Avatar for cl_phocid
iVillage Member
Registered: 03-26-2003
Mon, 06-13-2005 - 12:17pm

First of all - here, here Heather - I totally agree with you.


As for your dh - in the back of my mind I keep wondering if he has had some sort of a mental breakdown?

All my best,
Danni

iVillage Member
Registered: 03-27-2003
Mon, 06-13-2005 - 12:55pm

Oh, yes, Danni. That makes a lot of sense. My dh and I were talking more about the situation, and there were several things that don't add up that could be explained by a break-down.

For one thing, and please don't take this the wrong way, but while real estate is a valid career and I'm sure a lot of fun and rewarding, it's not the type of career most people give up lucrative jobs, nice homes, and risk losing their families to pursue. Acting, sure. Foreign service, maybe. Scuba diving, hang gliding, gold mining, archeaological digs, charity work--yeah, those are all things that might grab a person and cause him or her to go off the deep end in pursuit. But real estate? It just seems so, well, mundane.
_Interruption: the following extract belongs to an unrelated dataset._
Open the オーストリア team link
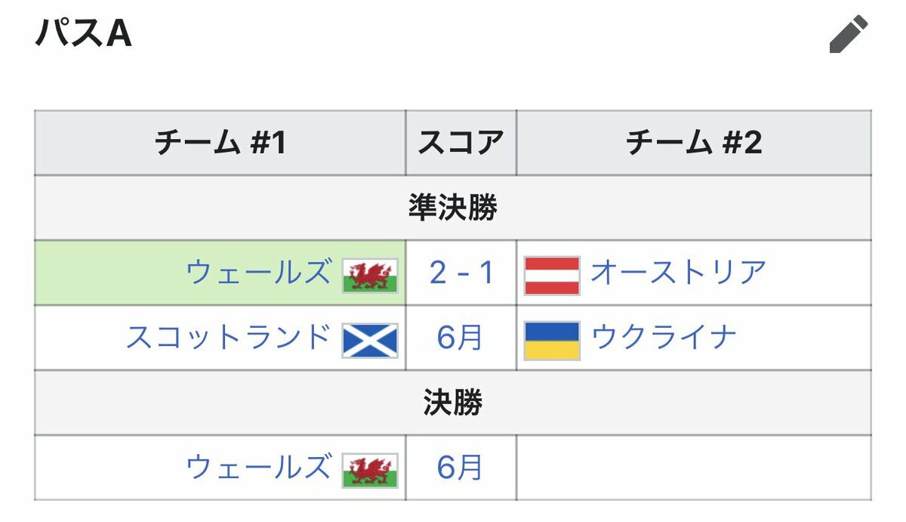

One thing that people *do* give up those things for, OFTEN, is an addiction. I am *not* a psychiatrist, and I would never suggest that I am skilled at "diagnosing," but this behavior sounds a lot to me like the symptoms of addiction. Usually, addiction is substances, but I've heard of people becoming addicted to other things--an ideal, an individual, a particular emotion, risk-taking, etc.

Even the denial--agreeing to a solution, saying that he'll do what is obviously best (trying to get a job), but then falling through.
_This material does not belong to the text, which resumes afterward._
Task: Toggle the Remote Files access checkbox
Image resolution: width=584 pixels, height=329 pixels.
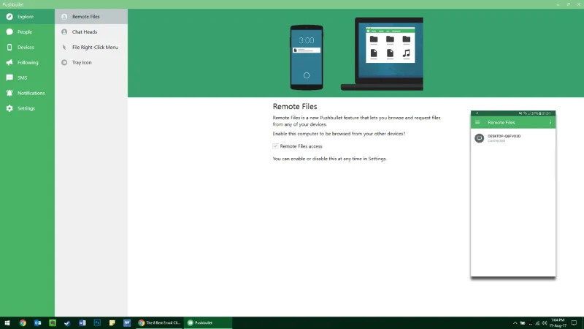Action: [275, 146]
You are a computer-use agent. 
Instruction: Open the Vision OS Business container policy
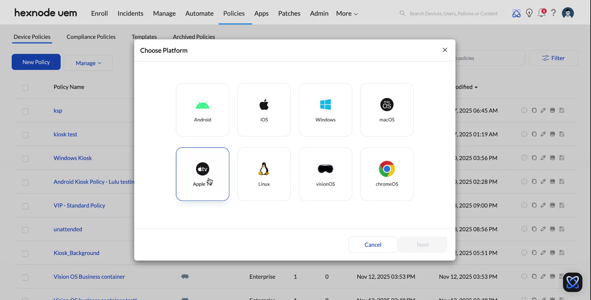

Personally, in addition to consulting a professional psychiatrist/counselor/psychologist/whatever, I would check the facts behind dh's behavior. Find out where he really is all day, find out who he's really talking to on the phone, find out where he is spending what little money you have.
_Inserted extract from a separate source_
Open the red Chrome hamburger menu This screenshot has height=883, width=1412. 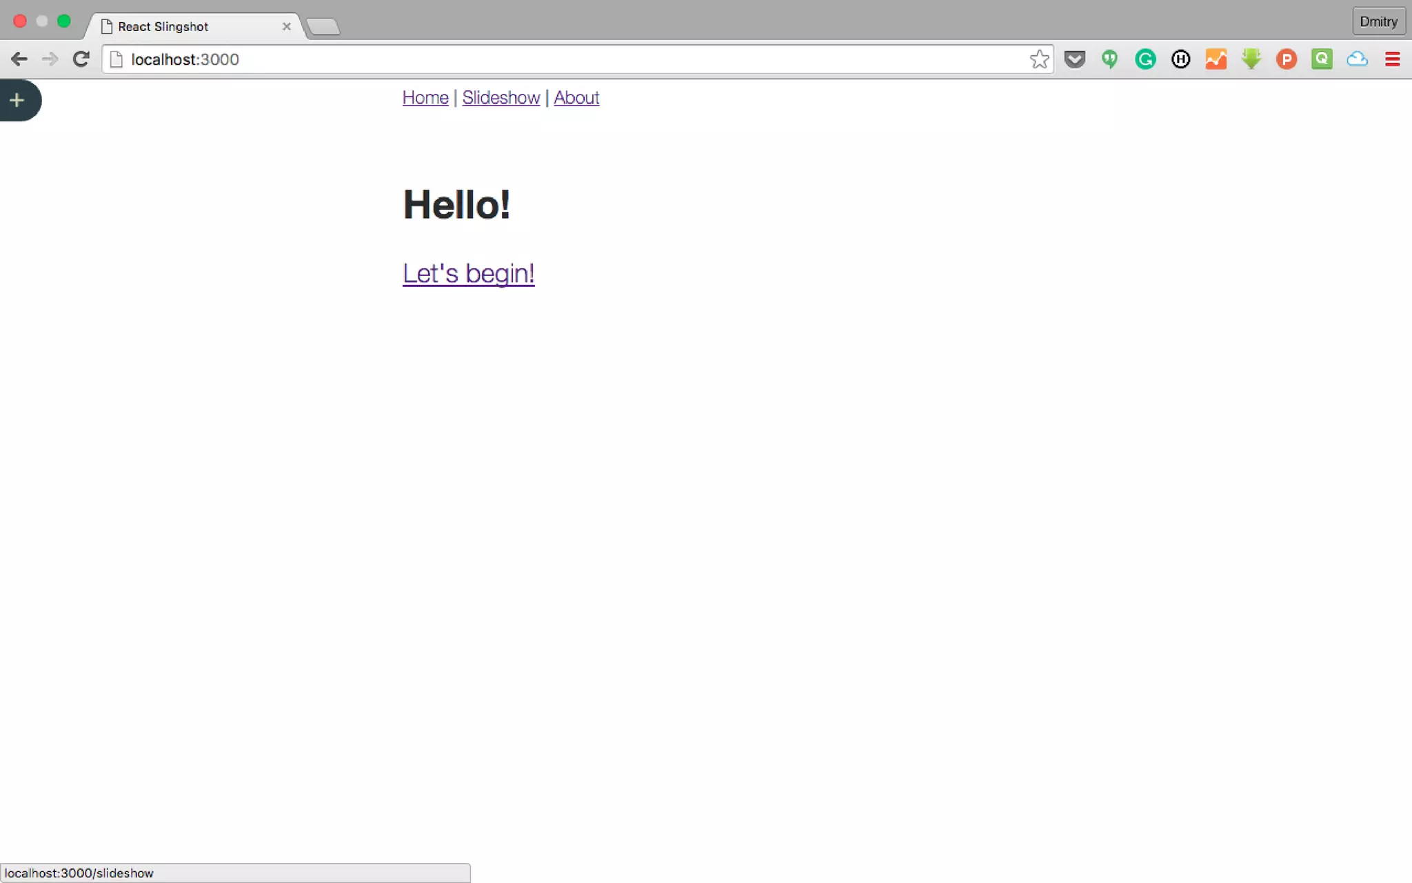tap(1392, 59)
I know it sounds low, but I would do it. Your dh has already shown that he can't be trusted to make rational decisions right now. You can't let him continue to destroy your family and himself. It has to stop.

It's possible that his "addiction" (if that's what it is) is simply the "dream" of real estate. But it's possible there is more going on here than you are yet aware of.

Let us hear what happens, and keep coming back. We're here for you. I wish I could write more, but I'm supposed to be working on *my* part-time job (my business) while one son is sleeping and the other is watching a movie (I know, not the best babysitter, but a heck of a lot cheaper than the other sort lol).

Sometimes you have to make difficult decisions for your family. I'm sending you positive thoughts and prayers for the strength to do what you need to do.

Many, many blessings to you and your little boys.